What you need to do:
Report all lines of the records that contain "cell".

Information supplied:

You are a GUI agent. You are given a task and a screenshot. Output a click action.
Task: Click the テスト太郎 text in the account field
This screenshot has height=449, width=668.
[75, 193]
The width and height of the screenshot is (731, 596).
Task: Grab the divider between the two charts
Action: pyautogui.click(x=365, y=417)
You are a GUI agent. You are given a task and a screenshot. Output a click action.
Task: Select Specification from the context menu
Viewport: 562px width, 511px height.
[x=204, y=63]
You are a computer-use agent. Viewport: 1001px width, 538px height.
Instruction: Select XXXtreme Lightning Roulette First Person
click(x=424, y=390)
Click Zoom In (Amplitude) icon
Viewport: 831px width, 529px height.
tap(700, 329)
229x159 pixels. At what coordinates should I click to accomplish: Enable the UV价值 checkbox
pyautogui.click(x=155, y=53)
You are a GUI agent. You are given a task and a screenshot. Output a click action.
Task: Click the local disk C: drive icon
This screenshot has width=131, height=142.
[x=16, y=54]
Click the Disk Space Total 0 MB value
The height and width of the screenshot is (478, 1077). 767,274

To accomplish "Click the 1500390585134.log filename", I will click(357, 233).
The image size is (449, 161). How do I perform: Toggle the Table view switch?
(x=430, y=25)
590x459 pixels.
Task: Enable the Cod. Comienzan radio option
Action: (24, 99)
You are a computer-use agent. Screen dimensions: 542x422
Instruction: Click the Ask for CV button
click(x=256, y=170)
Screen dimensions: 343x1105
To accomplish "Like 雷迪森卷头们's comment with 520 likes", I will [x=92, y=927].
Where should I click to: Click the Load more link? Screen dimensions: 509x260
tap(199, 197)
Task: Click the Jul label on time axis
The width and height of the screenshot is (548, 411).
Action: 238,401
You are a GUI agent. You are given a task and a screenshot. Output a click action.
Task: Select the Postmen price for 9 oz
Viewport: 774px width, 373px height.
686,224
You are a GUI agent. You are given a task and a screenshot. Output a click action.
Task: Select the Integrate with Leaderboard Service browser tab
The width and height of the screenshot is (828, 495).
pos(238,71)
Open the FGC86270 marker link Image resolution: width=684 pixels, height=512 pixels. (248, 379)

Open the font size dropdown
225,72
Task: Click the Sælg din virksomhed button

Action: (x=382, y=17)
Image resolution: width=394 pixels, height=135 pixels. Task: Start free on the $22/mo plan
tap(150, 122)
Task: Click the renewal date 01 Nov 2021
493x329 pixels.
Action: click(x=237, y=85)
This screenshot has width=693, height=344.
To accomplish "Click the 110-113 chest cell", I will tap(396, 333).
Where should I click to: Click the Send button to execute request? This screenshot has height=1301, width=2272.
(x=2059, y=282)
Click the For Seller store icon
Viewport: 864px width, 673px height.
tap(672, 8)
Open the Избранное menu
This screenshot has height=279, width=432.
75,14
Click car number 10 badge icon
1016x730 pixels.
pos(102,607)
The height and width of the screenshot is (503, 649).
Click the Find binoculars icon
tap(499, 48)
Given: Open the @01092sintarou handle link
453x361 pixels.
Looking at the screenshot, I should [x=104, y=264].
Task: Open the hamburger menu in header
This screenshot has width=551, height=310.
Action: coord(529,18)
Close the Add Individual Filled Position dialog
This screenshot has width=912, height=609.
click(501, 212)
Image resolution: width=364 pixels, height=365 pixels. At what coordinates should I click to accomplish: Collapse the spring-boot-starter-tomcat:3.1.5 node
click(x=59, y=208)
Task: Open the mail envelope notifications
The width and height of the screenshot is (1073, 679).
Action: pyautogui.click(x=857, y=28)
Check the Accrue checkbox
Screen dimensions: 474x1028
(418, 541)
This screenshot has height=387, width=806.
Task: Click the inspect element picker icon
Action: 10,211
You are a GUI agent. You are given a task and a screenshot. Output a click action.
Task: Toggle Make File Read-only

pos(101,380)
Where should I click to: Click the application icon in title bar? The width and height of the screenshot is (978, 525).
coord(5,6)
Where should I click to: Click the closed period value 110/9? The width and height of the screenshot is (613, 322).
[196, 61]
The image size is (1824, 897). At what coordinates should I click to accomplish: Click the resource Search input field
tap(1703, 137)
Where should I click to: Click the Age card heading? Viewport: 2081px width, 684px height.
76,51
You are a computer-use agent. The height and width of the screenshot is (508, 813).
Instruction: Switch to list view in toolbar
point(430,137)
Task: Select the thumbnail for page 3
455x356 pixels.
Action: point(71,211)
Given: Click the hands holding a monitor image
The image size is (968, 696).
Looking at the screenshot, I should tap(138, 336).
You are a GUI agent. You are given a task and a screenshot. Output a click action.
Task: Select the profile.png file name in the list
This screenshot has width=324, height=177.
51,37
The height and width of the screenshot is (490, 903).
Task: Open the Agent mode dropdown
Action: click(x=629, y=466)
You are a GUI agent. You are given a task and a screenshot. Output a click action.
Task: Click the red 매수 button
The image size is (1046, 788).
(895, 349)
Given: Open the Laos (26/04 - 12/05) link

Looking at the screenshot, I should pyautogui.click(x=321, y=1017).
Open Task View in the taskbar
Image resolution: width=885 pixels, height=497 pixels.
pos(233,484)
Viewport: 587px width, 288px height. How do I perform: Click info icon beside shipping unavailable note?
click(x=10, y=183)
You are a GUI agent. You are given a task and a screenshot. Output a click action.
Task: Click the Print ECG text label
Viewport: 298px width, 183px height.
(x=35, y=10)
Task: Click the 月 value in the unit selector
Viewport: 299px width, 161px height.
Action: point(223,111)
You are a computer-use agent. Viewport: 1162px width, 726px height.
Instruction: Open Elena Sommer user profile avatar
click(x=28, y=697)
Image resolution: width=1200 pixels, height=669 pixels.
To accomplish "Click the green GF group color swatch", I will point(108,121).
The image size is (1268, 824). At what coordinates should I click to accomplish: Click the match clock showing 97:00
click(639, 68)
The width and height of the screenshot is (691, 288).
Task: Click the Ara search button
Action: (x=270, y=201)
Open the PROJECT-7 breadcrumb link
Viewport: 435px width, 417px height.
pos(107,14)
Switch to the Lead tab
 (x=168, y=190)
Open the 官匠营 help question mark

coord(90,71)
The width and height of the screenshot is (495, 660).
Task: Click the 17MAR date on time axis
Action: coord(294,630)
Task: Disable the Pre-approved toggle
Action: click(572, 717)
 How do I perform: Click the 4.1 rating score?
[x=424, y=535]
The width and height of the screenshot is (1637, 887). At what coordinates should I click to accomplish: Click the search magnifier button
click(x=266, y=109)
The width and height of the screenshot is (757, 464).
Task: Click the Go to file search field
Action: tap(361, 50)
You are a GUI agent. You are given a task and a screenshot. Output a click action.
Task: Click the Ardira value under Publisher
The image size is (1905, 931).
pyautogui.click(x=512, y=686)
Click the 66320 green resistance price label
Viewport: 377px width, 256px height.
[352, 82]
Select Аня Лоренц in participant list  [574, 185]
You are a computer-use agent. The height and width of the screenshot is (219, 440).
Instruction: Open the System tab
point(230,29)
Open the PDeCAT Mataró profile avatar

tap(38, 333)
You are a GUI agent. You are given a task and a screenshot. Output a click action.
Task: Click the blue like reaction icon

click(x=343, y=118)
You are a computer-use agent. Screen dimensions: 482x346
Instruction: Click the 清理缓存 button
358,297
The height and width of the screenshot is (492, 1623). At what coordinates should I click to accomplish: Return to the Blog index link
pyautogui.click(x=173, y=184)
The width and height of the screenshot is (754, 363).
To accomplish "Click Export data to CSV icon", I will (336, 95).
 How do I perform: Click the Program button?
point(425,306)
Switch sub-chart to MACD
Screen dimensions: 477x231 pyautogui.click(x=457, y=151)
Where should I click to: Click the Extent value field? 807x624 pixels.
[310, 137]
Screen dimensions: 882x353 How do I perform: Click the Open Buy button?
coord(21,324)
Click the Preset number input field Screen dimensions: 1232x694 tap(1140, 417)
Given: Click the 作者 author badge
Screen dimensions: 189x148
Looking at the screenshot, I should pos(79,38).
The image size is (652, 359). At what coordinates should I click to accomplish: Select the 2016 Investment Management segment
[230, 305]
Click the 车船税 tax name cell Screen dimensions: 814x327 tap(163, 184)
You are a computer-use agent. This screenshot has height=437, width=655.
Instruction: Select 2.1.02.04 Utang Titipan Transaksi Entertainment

Solution for this problem:
To accomplish "Click the 110-113 chest cell", I will tap(396, 333).
Click the 车船税 tax name cell Screen dimensions: 814x327 tap(163, 184)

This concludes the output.